## [Directives]
**A.** From the notebook excerpt, return the passage starting at "### Extract Summary" and ending at "available CSV data.", unchanged.
**B.** Answer these questions from the notebook excerpt:
(i) What value is assigned to STARTING_YEAR?
(ii) Which file's settings override the parameters when the full Ploomber pipeline runs?
(iii) From which year onward are summary narratives available in CSV format?
**C.** Decide whether each statement agrees with the notebook excerpt:
(i) Summary narratives from years before 2018 come in CSV format.
(ii) Edits made to the parameters in the notebook carry over when the pipeline runs.
(iii) The End-of-Year Summary Narratives are documented in COARs.

___ Given text ___

In [None]:
# IMPORTANT: The parameters below are set only for running this notebook independently. 
# When executing the full Ploomber pipeline, these values will be overridden by the settings in `pipeline.yaml`. 
# Any modifications here will not persist when running the pipeline.

COUNTRY =  'ARM' # Code of the Country
upstream = {'01_text_extraction':{'data':f'../data/interim/{COUNTRY}/unicef-ecaro-cpe-corpus.jsonl'}} # Path to save the final data product (stored under the 'data' key)
product = {'data':f'../data/processed/{COUNTRY}/narrative_by_section.xlsx'}
data_source = '../data/raw/insight-ram-summary-narrative-analysis'
STARTING_YEAR = 2011

### Extract Summary Narratives
**Description**
The **End-of-Year Summary Narratives** are documented in **COARs**. Summary narratives from **2018 onwards are available in CSV** format, while earlier years require extraction from PDF documents and categorization by section.

This notebook performs the following tasks:

1.	Extracts **summary narratives from 2018 onwards** using available CSV data.

___ Collected data ___

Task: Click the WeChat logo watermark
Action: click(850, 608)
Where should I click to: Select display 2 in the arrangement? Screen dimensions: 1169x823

___

## [Results of the exercise]
**A.**
### Extract Summary Narratives
**Description**
The **End-of-Year Summary Narratives** are documented in **COARs**. Summary narratives from **2018 onwards are available in CSV** format, while earlier years require extraction from PDF documents and categorization by section.

This notebook performs the following tasks:

1.	Extracts **summary narratives from 2018 onwards** using available CSV data.

**B.**
(i) 2011
(ii) `pipeline.yaml`
(iii) 2018

**C.**
(i) No: "earlier years require extraction from PDF documents and categorization by section."
(ii) No: "Any modifications here will not persist when running the pipeline."
(iii) Yes: "The **End-of-Year Summary Narratives** are documented in **COARs**."